The recent spate of record-breaking downpours and aggressive Atlantic storms has seen many towns and villages flood to previously unheard of levels.
Unfortunately the freak weather systems are showing no signs of dissipating and the next few days could see as much as a month's worth of rainfall fall on already heavily-flooded areas.
The situation has forced families to evacuate houses as well as traverse perilous roads in order to escape waterlogged areas and reach safer ground.
Many of us have little, if any experience tackling submerged roads so Peter Rodger, the Institute of Advanced Motorists' (IAM) chief examiner, has divulged some of his top tips for tackling deluged routes.

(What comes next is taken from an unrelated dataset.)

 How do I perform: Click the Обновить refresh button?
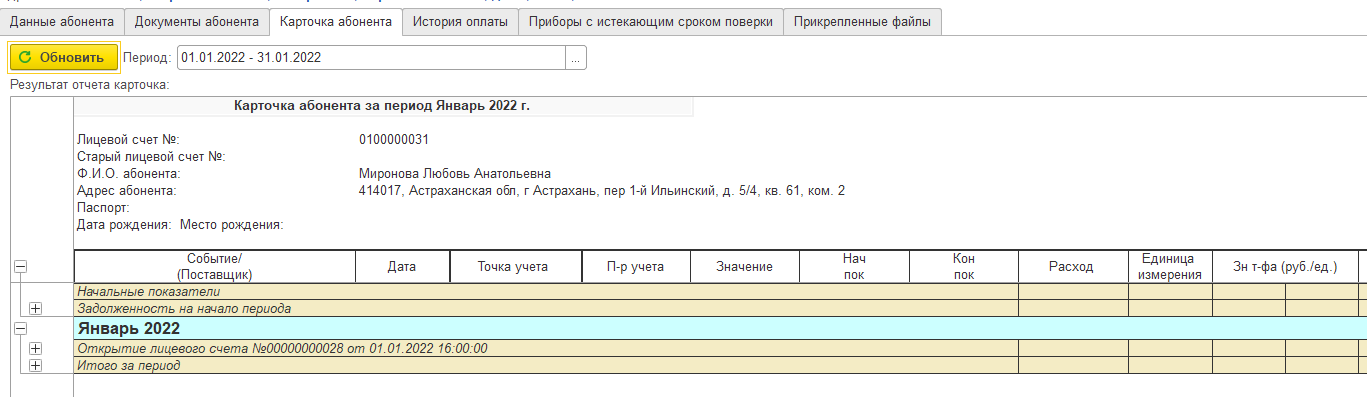point(64,57)
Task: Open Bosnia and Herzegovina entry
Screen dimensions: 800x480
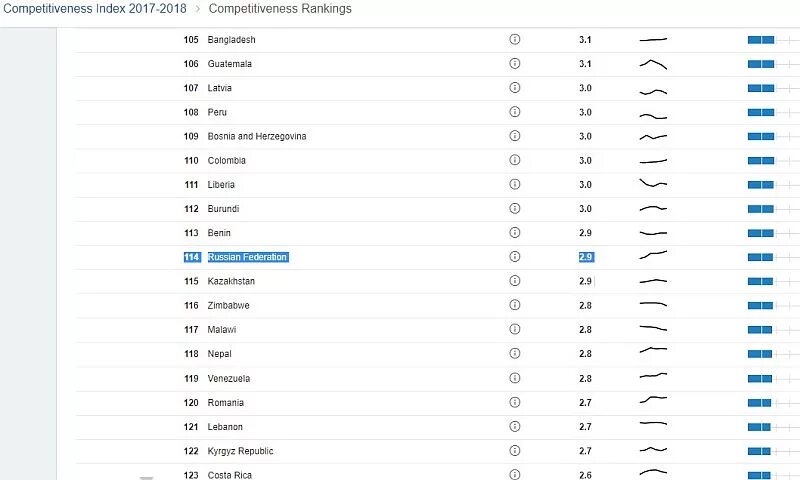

"In cases of severe flooding, you should reconsider making the journey at all," explained Rodger. But if it is absolutely necessary, the IAM suggests drivers take the following precautions:
- Drive on the highest section of the road and don't set off if a vehicle is approaching you
- Leave time and space to avoid swamping other cars and pedestrians
- Drive slowly and keep going once you have started – make sure you have a clear run. In a manual car, keep the revs high by "slipping the clutch" (which means the clutch is not fully engaged) all the time you are in the water
- If you can't see where you are going to come out of the water, such as when approaching flooding on a bend, think twice about starting to drive into it
- In deep water never take your foot off the accelerator, as this could allow water to travel up the exhaust pipe
- Once you're out of the water, dry the brakes before you need them. The best way is to lightly apply the brake as you drive along for a few seconds, after checking nothing is following you too closely
The harsh storms have also brought with them gale force winds that have the potential to fell trees and tip high-sided vehicles. If it is looking blustery outside, make sure you take the following precautions:
- Strong winds can also unsettle your car and even change your direction of travel
- Grip your steering wheel firmly and also be ready for the effects of the wind on other road users, particularly motorcyclists and flat-sided vehicles like lorries
- Plan your journey – is there a route with less exposure to the weather and less risk of fallen trees? Choose a sheltered route if you have the option
- Strong winds are not constant, they are usually gusty so ensure you hold the steering wheel firmly
- Overtaking high sided vehicles or driving past buildings can result in a sudden gust from the side as you clear
- Give cyclists, motorcyclists, lorries and buses more room than usual. They get blown around by side winds easily. Even pedestrians can be blown about
- Watch trees and bushes on the roadside - their branches can show you how strong the wind is
- Look well ahead, that way you don't need to take your eye off the road and you can see any windy patches before you get to them
- Go slow enough to cope with the gusts. Wind can get under a car and reduce its handling and braking significantly
- Keep an eye on what is happening to other vehicles – where they are affected will give you a pre warning
- Go slowly enough to cope with the tree that has fallen right across the road, just round the bend where you can't see it
- Be careful of debris, try and have space beside you in case you need to dodge it.